>> start Dataset content

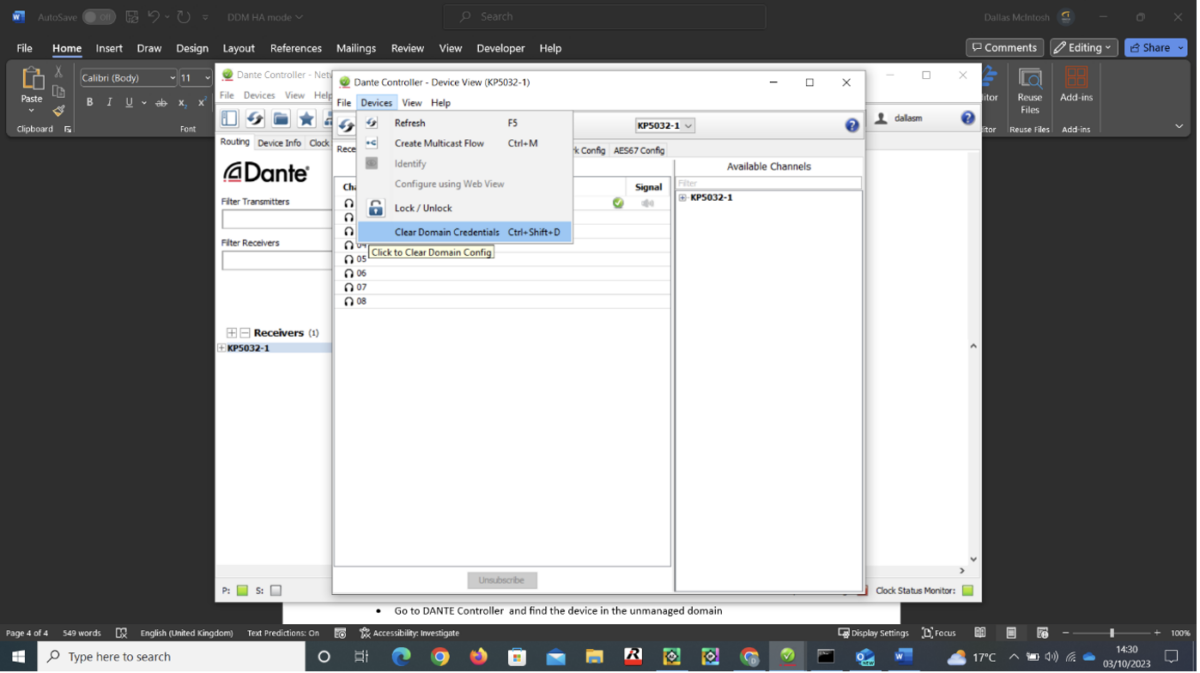1200x673 pixels.
Task: Open the font size dropdown in Word
Action: coord(206,77)
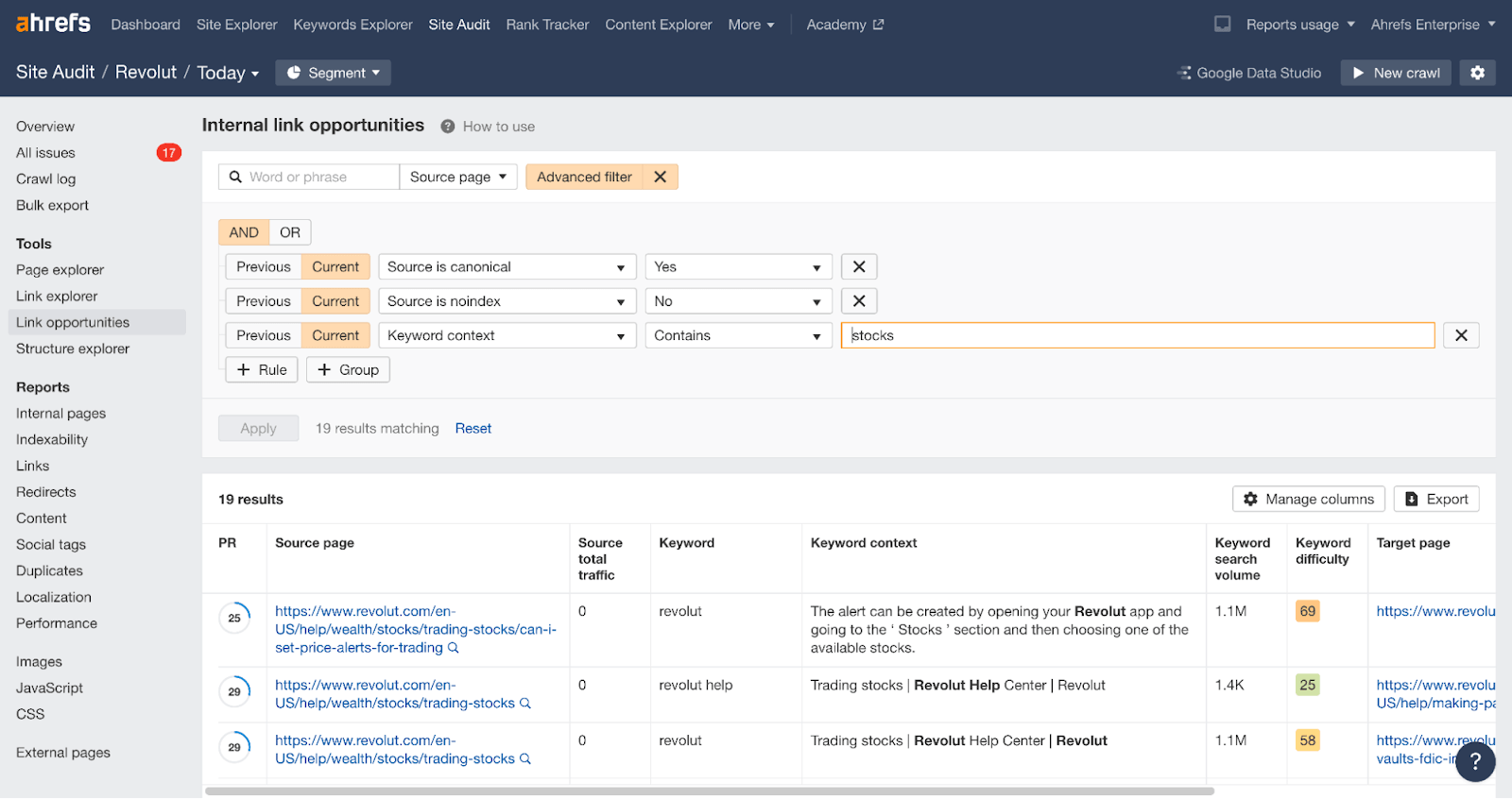The image size is (1512, 799).
Task: Go to Structure explorer in sidebar
Action: pos(73,348)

>> end Dataset content

**Short exercise:** Find each line in the data above that contains the word "Task" and copy those lines. Count only matches with the same capitalization.

**Full answer:**
Task: Open the font size dropdown in Word
Task: Go to Structure explorer in sidebar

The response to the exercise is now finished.